Collection entries:
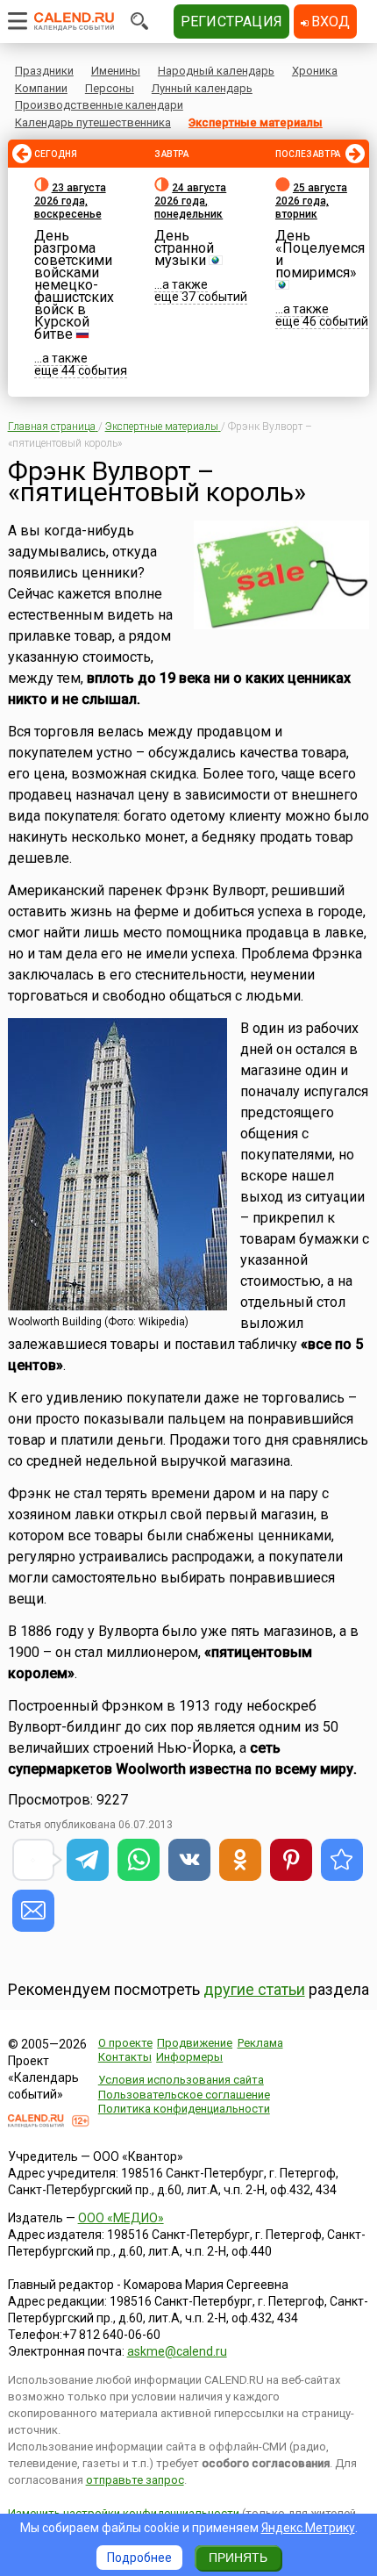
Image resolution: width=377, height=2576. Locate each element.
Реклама (260, 2042)
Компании (41, 88)
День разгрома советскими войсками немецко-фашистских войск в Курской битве (74, 284)
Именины (115, 70)
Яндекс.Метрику (308, 2528)
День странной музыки (184, 248)
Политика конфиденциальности (184, 2108)
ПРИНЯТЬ (238, 2558)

● **Instructions for the task**:
Copy all of the entries verbatim, leaving out any pictures they contain.

● **Task output**:
Image resolution: width=377, height=2576. Locate each element.
Реклама (260, 2042)
Компании (41, 88)
День разгрома советскими войсками немецко-фашистских войск в Курской битве (74, 284)
Именины (115, 70)
Яндекс.Метрику (308, 2528)
День странной музыки (184, 248)
Политика конфиденциальности (184, 2108)
ПРИНЯТЬ (238, 2558)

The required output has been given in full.